Set each line of the data down exactly, please.

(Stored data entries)

##########

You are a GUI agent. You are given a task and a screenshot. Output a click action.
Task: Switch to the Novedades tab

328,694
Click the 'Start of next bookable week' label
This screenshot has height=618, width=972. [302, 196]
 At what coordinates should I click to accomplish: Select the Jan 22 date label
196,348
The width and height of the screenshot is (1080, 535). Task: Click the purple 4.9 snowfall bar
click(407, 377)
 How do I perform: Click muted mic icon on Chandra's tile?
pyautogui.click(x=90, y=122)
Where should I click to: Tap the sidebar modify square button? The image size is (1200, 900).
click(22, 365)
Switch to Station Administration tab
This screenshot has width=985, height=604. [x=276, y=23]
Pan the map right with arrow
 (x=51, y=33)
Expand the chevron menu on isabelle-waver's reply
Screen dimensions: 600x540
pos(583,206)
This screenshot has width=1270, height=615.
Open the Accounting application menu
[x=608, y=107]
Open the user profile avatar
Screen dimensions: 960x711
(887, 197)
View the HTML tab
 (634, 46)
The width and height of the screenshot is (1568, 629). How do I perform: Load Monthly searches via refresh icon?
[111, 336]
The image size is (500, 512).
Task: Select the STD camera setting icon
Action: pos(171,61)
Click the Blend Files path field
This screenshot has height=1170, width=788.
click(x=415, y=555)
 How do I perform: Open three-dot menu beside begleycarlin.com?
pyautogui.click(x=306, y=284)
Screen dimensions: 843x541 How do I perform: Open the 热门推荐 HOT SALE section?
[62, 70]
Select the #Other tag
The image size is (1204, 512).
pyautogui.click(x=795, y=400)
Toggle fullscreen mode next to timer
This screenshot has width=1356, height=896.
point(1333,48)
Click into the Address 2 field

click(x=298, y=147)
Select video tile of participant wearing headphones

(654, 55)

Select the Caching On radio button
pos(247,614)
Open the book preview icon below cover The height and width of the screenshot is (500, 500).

##########

→ RESPONSE BOX:
You are a GUI agent. You are given a task and a screenshot. Output a click action.
Task: Switch to the Novedades tab

328,694
Click the 'Start of next bookable week' label
This screenshot has height=618, width=972. [302, 196]
 At what coordinates should I click to accomplish: Select the Jan 22 date label
196,348
The width and height of the screenshot is (1080, 535). Task: Click the purple 4.9 snowfall bar
click(407, 377)
 How do I perform: Click muted mic icon on Chandra's tile?
pyautogui.click(x=90, y=122)
Where should I click to: Tap the sidebar modify square button? The image size is (1200, 900).
click(22, 365)
Switch to Station Administration tab
This screenshot has width=985, height=604. [x=276, y=23]
Pan the map right with arrow
 (x=51, y=33)
Expand the chevron menu on isabelle-waver's reply
Screen dimensions: 600x540
pos(583,206)
This screenshot has width=1270, height=615.
Open the Accounting application menu
[x=608, y=107]
Open the user profile avatar
Screen dimensions: 960x711
(887, 197)
View the HTML tab
 (634, 46)
The width and height of the screenshot is (1568, 629). How do I perform: Load Monthly searches via refresh icon?
[111, 336]
The image size is (500, 512).
Task: Select the STD camera setting icon
Action: pos(171,61)
Click the Blend Files path field
This screenshot has height=1170, width=788.
click(x=415, y=555)
 How do I perform: Open three-dot menu beside begleycarlin.com?
pyautogui.click(x=306, y=284)
Screen dimensions: 843x541 How do I perform: Open the 热门推荐 HOT SALE section?
[62, 70]
Select the #Other tag
The image size is (1204, 512).
pyautogui.click(x=795, y=400)
Toggle fullscreen mode next to timer
This screenshot has width=1356, height=896.
point(1333,48)
Click into the Address 2 field

click(x=298, y=147)
Select video tile of participant wearing headphones

(654, 55)

Select the Caching On radio button
pos(247,614)
Open the book preview icon below cover The height and width of the screenshot is (500, 500).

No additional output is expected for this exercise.